-- Exercise details --
Set every record down again, exactly and completely.

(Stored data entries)

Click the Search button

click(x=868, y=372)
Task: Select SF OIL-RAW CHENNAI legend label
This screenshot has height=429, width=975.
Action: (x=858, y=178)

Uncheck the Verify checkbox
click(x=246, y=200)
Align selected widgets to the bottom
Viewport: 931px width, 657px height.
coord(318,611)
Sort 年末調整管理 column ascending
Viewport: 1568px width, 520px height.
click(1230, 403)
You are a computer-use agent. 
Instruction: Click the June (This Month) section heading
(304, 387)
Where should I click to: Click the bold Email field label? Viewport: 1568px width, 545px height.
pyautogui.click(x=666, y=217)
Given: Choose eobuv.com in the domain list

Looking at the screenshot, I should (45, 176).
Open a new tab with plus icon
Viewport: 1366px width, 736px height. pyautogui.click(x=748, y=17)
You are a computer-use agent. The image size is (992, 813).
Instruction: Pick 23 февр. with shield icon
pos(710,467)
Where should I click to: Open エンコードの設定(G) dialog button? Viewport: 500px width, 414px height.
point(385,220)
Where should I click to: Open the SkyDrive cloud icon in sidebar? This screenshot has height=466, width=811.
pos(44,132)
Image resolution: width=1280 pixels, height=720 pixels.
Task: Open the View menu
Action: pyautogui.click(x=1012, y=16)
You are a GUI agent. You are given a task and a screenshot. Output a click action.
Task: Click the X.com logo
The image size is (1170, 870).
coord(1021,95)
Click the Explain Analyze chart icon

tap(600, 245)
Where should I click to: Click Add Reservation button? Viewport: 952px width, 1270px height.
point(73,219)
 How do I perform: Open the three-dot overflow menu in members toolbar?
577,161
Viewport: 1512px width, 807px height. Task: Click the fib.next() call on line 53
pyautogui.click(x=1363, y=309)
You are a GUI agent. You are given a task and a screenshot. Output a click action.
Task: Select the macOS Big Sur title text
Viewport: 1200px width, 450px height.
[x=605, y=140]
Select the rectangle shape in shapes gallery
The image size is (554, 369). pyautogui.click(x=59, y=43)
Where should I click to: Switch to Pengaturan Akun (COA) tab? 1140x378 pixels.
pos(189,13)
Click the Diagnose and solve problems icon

-- Exercise output --
Click the Search button

click(x=868, y=372)
Task: Select SF OIL-RAW CHENNAI legend label
This screenshot has height=429, width=975.
Action: (x=858, y=178)

Uncheck the Verify checkbox
click(x=246, y=200)
Align selected widgets to the bottom
Viewport: 931px width, 657px height.
coord(318,611)
Sort 年末調整管理 column ascending
Viewport: 1568px width, 520px height.
click(1230, 403)
You are a computer-use agent. 
Instruction: Click the June (This Month) section heading
(304, 387)
Where should I click to: Click the bold Email field label? Viewport: 1568px width, 545px height.
pyautogui.click(x=666, y=217)
Given: Choose eobuv.com in the domain list

Looking at the screenshot, I should (45, 176).
Open a new tab with plus icon
Viewport: 1366px width, 736px height. pyautogui.click(x=748, y=17)
You are a computer-use agent. The image size is (992, 813).
Instruction: Pick 23 февр. with shield icon
pos(710,467)
Where should I click to: Open エンコードの設定(G) dialog button? Viewport: 500px width, 414px height.
point(385,220)
Where should I click to: Open the SkyDrive cloud icon in sidebar? This screenshot has height=466, width=811.
pos(44,132)
Image resolution: width=1280 pixels, height=720 pixels.
Task: Open the View menu
Action: pyautogui.click(x=1012, y=16)
You are a GUI agent. You are given a task and a screenshot. Output a click action.
Task: Click the X.com logo
The image size is (1170, 870).
coord(1021,95)
Click the Explain Analyze chart icon

tap(600, 245)
Where should I click to: Click Add Reservation button? Viewport: 952px width, 1270px height.
point(73,219)
 How do I perform: Open the three-dot overflow menu in members toolbar?
577,161
Viewport: 1512px width, 807px height. Task: Click the fib.next() call on line 53
pyautogui.click(x=1363, y=309)
You are a GUI agent. You are given a task and a screenshot. Output a click action.
Task: Select the macOS Big Sur title text
Viewport: 1200px width, 450px height.
[x=605, y=140]
Select the rectangle shape in shapes gallery
The image size is (554, 369). pyautogui.click(x=59, y=43)
Where should I click to: Switch to Pengaturan Akun (COA) tab? 1140x378 pixels.
pos(189,13)
Click the Diagnose and solve problems icon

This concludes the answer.